Output only the lines that run from the line holding "Where should I" to the end of the data below, including both ends, without any pictures.

SOURCE DATA below:

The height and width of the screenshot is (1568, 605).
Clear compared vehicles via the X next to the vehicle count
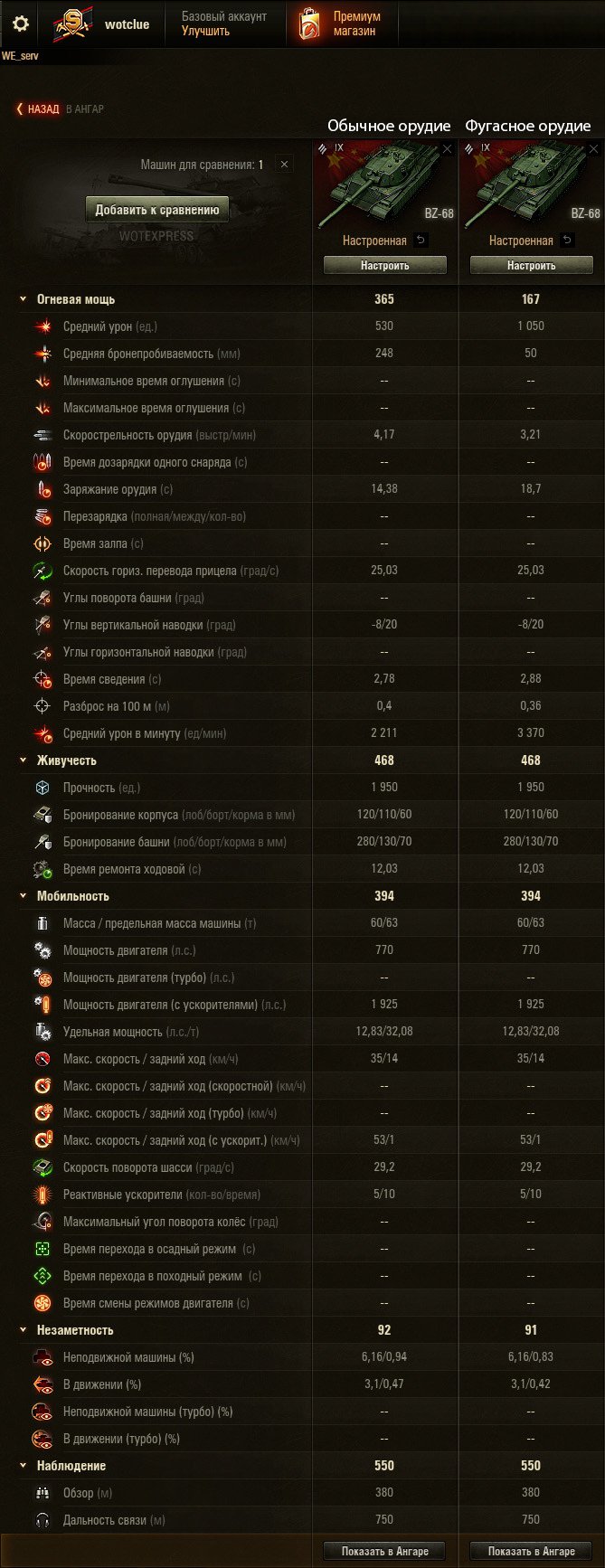pyautogui.click(x=284, y=165)
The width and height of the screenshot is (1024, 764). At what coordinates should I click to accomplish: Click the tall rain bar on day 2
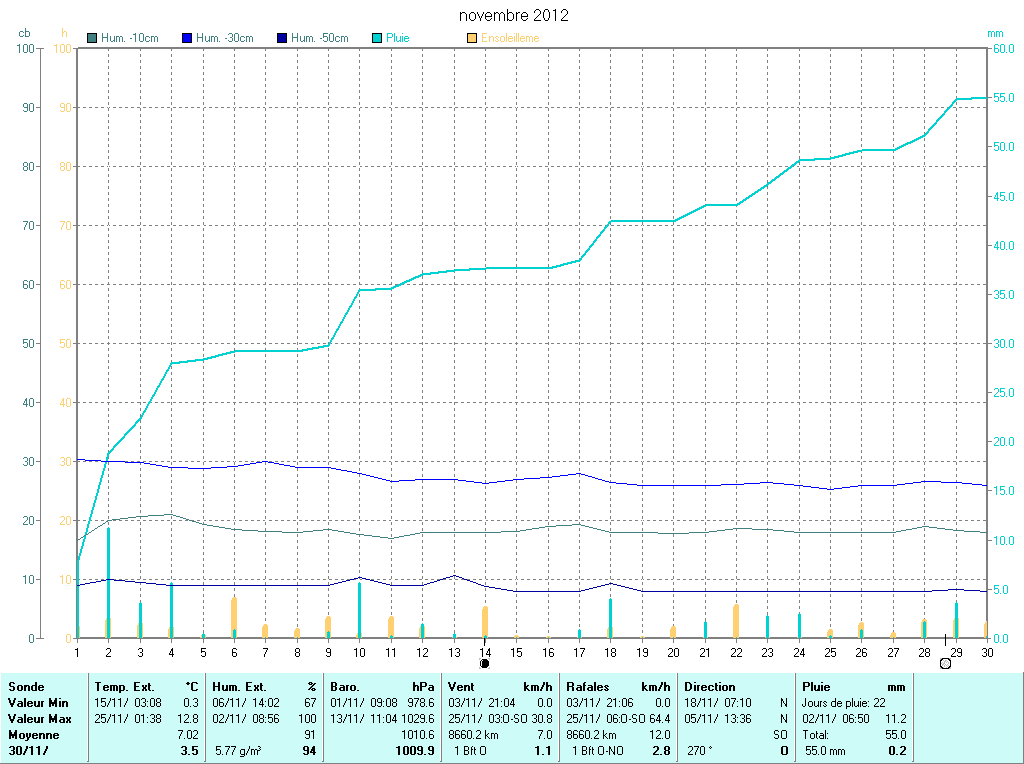coord(108,580)
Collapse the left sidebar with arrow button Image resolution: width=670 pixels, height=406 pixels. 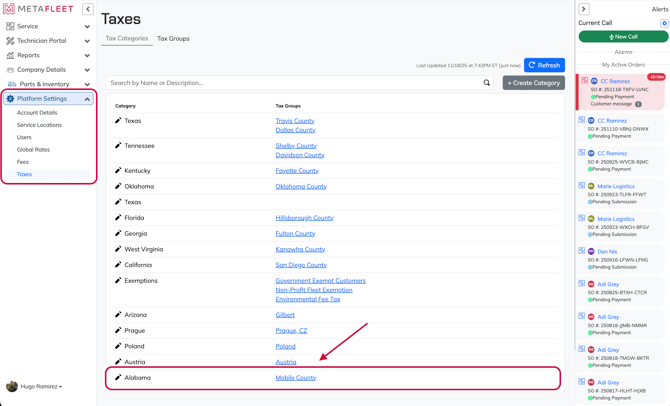(x=88, y=9)
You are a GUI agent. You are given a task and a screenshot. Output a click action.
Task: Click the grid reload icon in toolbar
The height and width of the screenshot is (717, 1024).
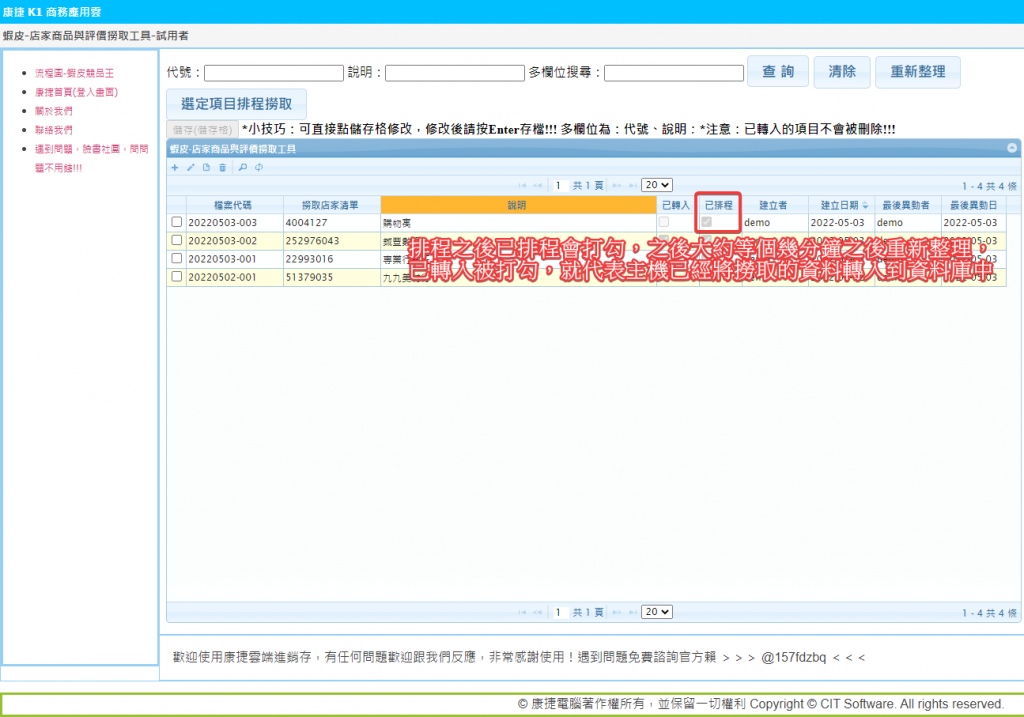[259, 167]
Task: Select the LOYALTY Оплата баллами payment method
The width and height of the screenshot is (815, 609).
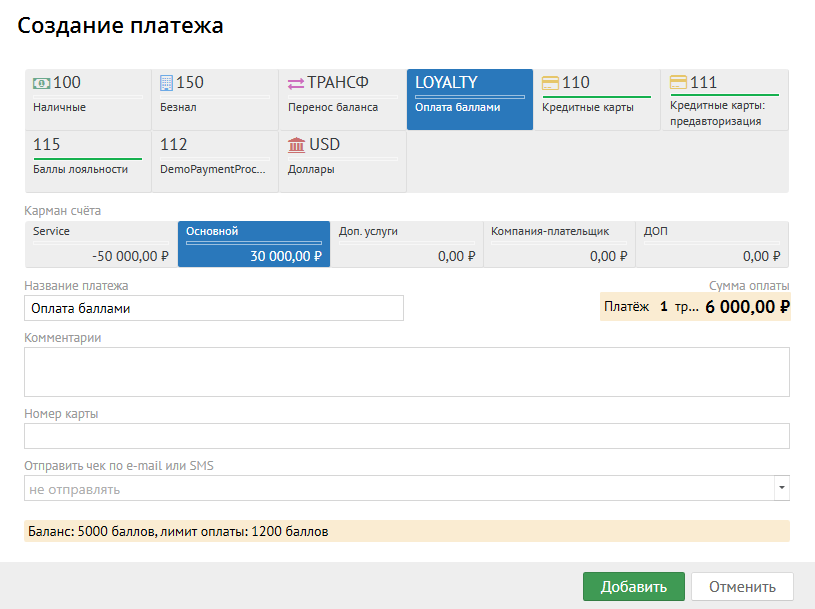Action: 469,99
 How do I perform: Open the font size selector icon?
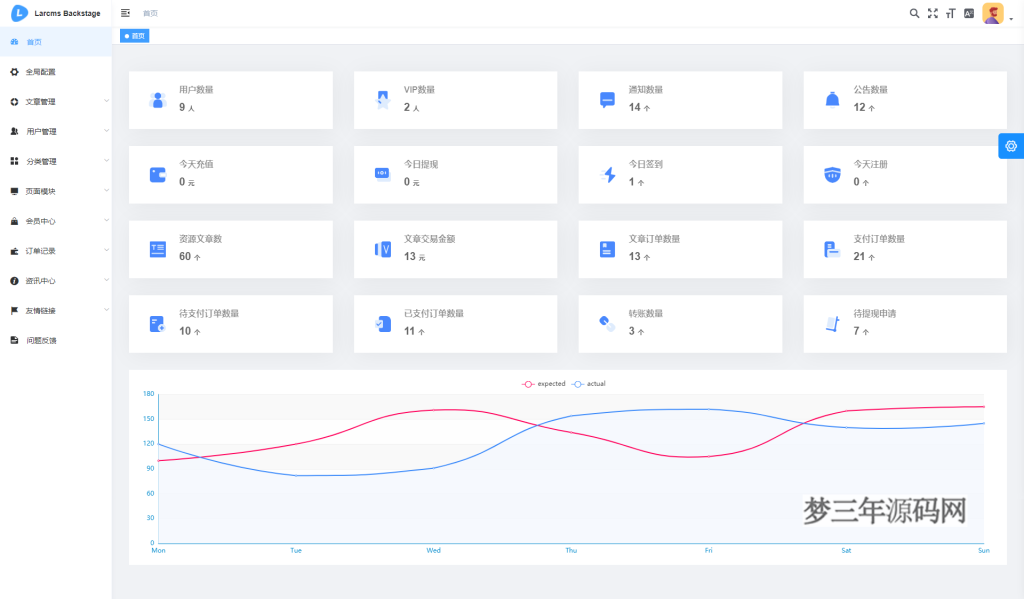[951, 13]
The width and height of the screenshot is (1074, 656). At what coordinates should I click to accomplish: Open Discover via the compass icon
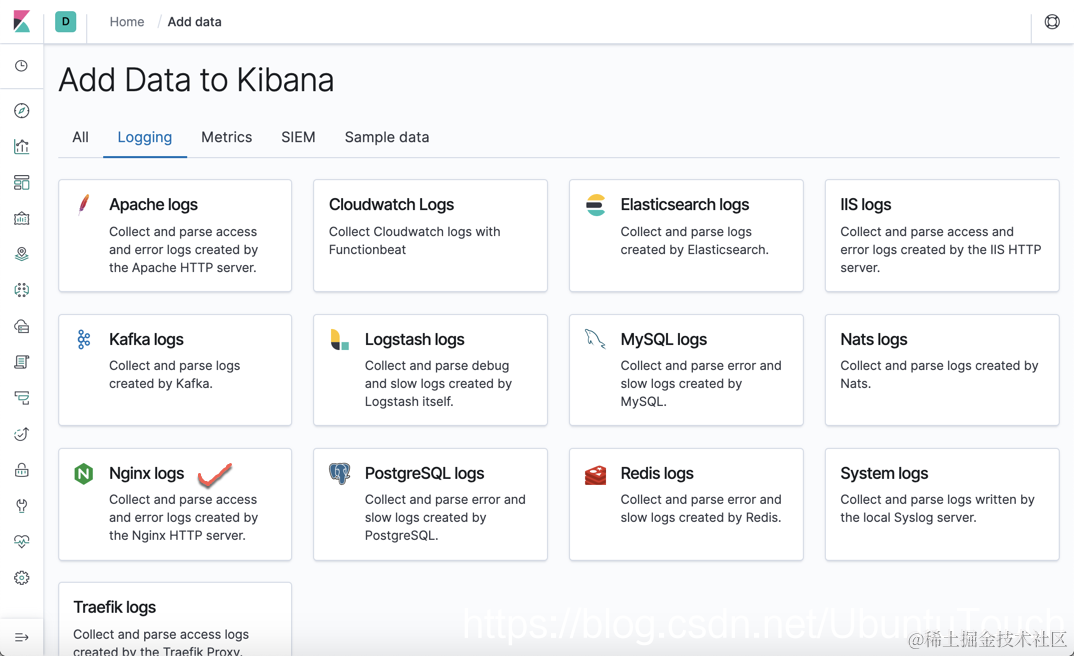tap(21, 110)
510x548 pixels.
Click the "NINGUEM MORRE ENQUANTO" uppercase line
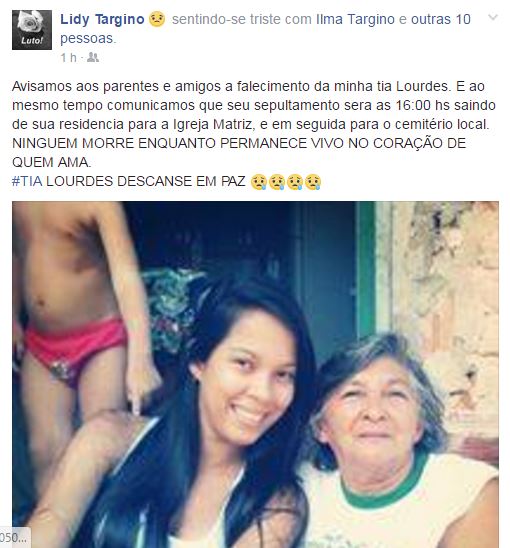[x=239, y=153]
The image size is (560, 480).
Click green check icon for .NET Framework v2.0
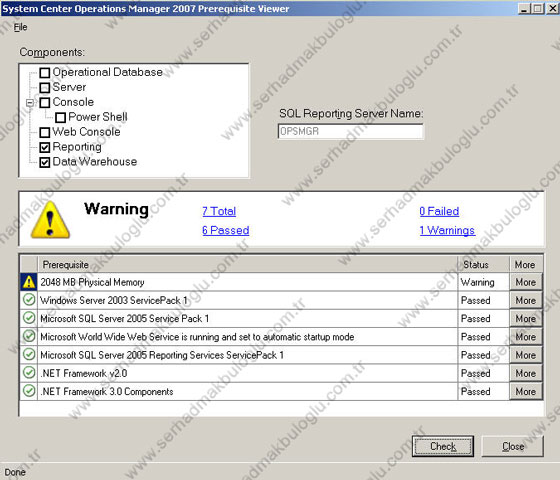tap(29, 372)

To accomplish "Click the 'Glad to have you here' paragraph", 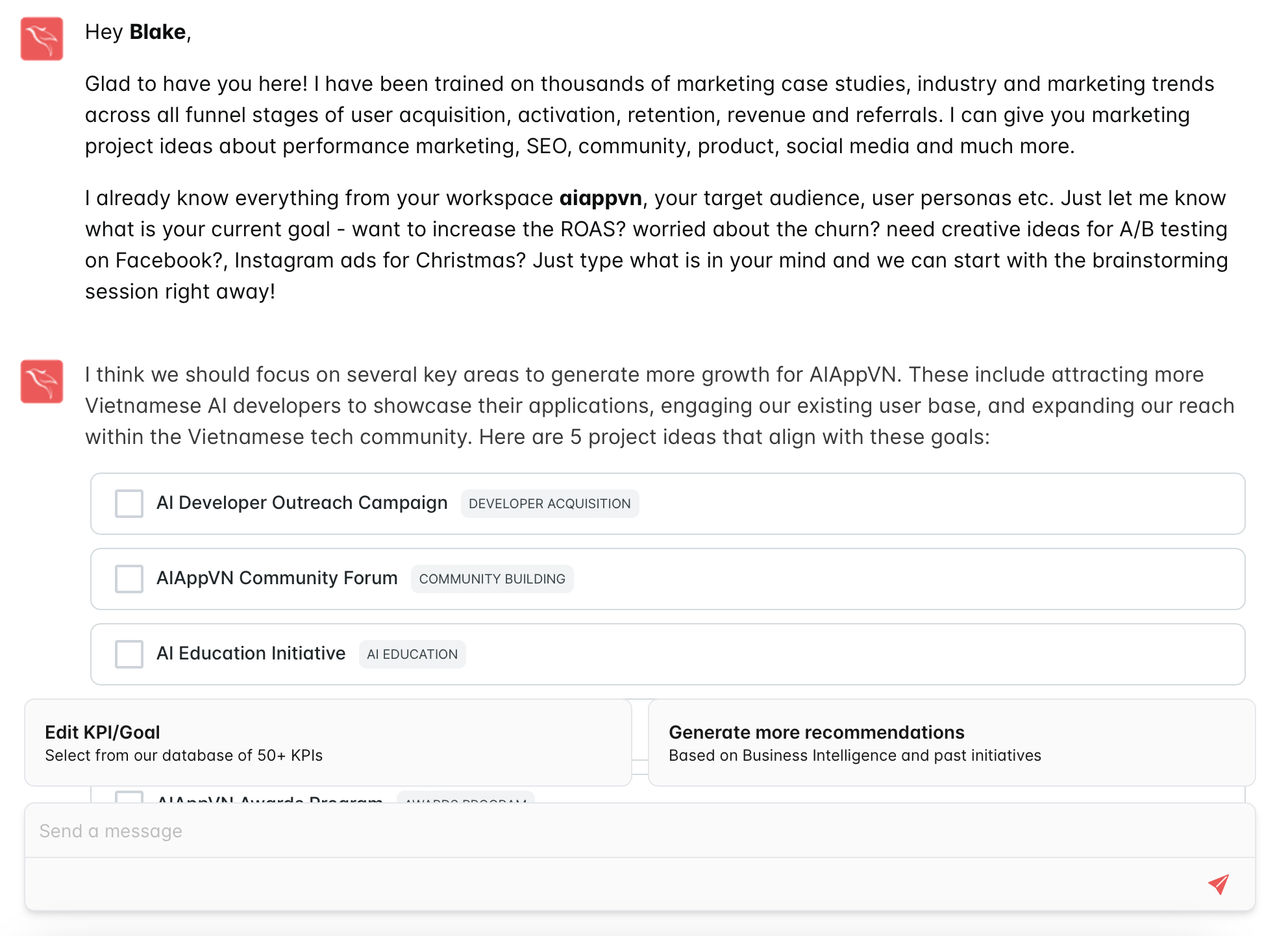I will [649, 115].
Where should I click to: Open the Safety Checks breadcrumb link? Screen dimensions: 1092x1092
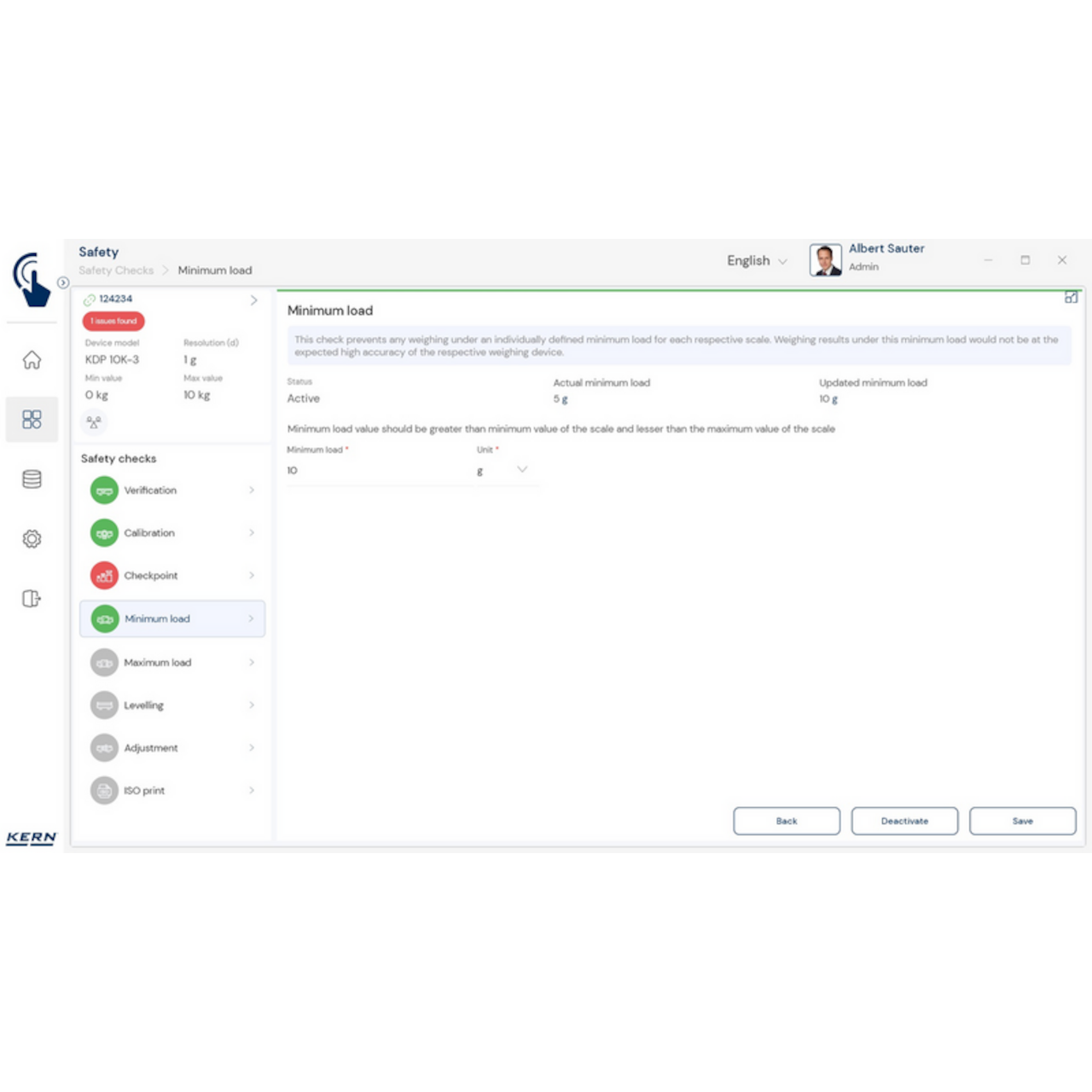pyautogui.click(x=116, y=270)
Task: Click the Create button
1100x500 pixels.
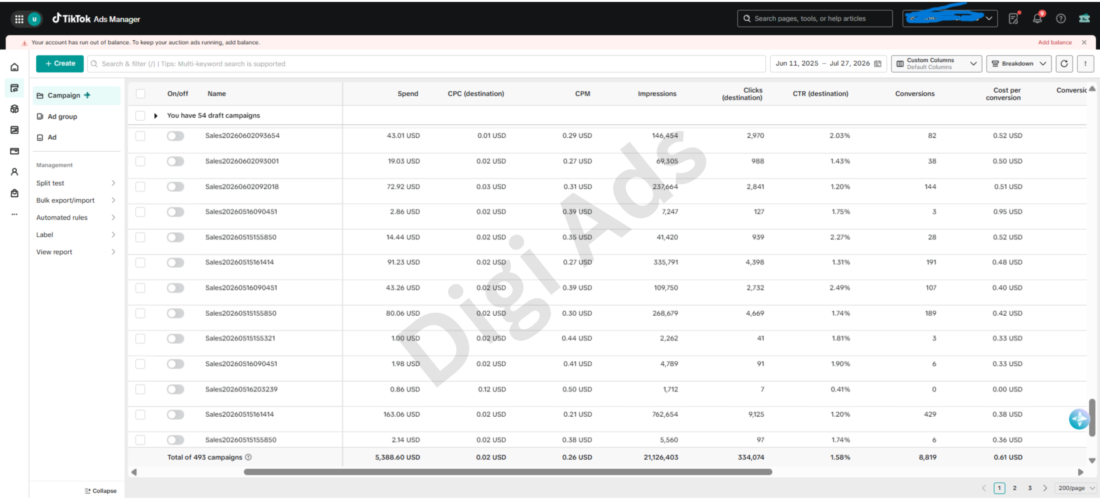Action: tap(60, 64)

End of SOURCE DATA.

ANSWER SPACE -
Where should I click to: Open the Safety Checks breadcrumb link? Screen dimensions: 1092x1092
pyautogui.click(x=116, y=270)
Task: Click the Create button
1100x500 pixels.
Action: tap(60, 64)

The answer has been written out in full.